TEXT
⟨
One of my favorite people to talk with about nature is Steven Harris. When I attended Clarion University as a student from 1997-2001, Steve was my sounding board for bad ideas related to student projects. His knowledge of the natural sciences especially in his area of expertise, Entomology, is impressive to say the least.
Many times, I would ask him a question about something random I was learning and he would begin with “I don’t know, I guess…” and by the end of the conversation I was given an education, or routed to an expert he knew that would have the answer I was looking for.
As an employee of Clarion University over the last ten years, Steve and I have bounced ideas off each other on numerous occasions.
Once he was aware that Athia and Maia were making a game about wildlife, he was not only on board with helping them research the odd invertebrates they would photograph and bring in, but he also purchased a few sets of the game and sent them off to science teachers he knew.
We have much respect and love for Dr. Steven Harris, and look forward to bending his ear in the future.
Here are Steve’s answers to our questions.
What is your full name and title?
Steven C. Harris, Interim Dean, College of Arts, Education, and Sciences at Clarion University of Pennsylvania
Where do you work and reside?
What is your educational background?
Master’s degree in Wildlife Biology, PhD in Entomology
What was your life like growing up?
Pretty normal, played sports, outdoor activities
Did you have a nickname? If so, how did it come about?
What are you currently reading? Why?
⟩
GIVEN RECORDS
⟨
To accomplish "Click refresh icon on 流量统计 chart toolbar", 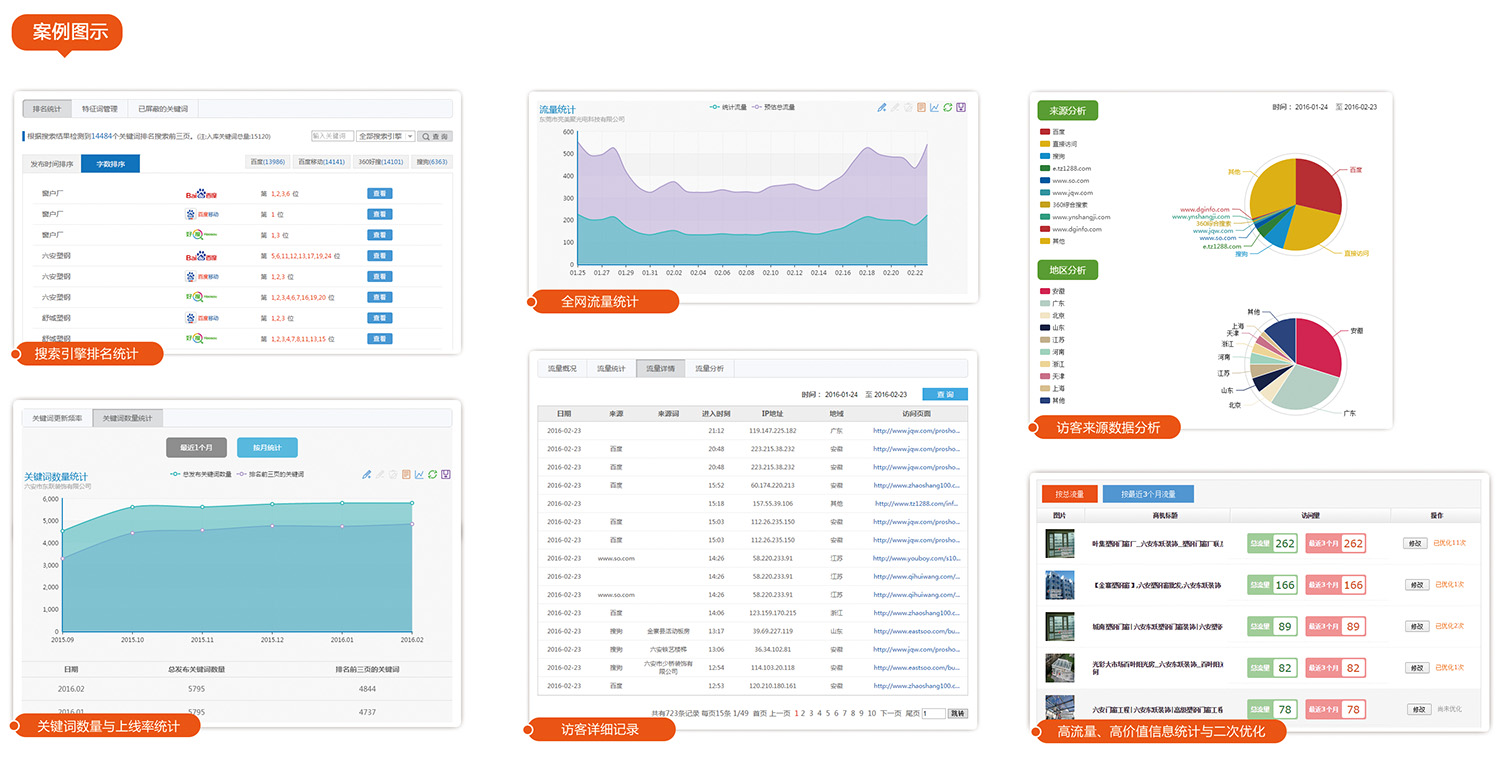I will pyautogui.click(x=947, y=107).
⟩
⟨
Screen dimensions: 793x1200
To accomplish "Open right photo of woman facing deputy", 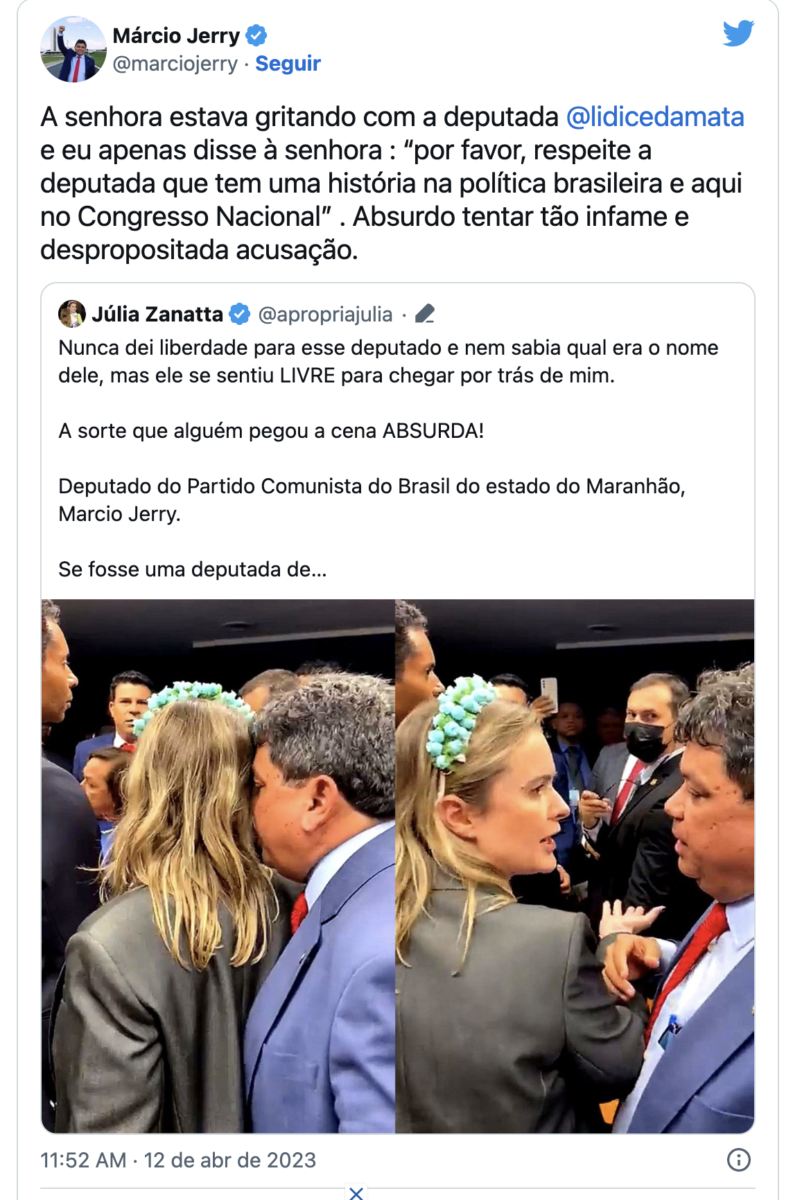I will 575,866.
⟩
QUESTIONS
a: Answer these questions from the text about Steven Harris.
(i) In which years did the writer attend Clarion University as a student?
(ii) What did Steve purchase after he learned that Athia and Maia were making a game about wildlife?
(iii) What degrees does he list for his educational background?
b: Reproduce the part of the text about Steven Harris that opens with the words containing "What is your full" and closes with "it come about?".

REPLIES
a:
(i) 1997-2001
(ii) A few sets of the game, which he sent to science teachers he knew
(iii) A Master's degree in Wildlife Biology and a PhD in Entomology

b:
What is your full name and title?
Steven C. Harris, Interim Dean, College of Arts, Education, and Sciences at Clarion University of Pennsylvania
Where do you work and reside?
What is your educational background?
Master’s degree in Wildlife Biology, PhD in Entomology
What was your life like growing up?
Pretty normal, played sports, outdoor activities
Did you have a nickname? If so, how did it come about?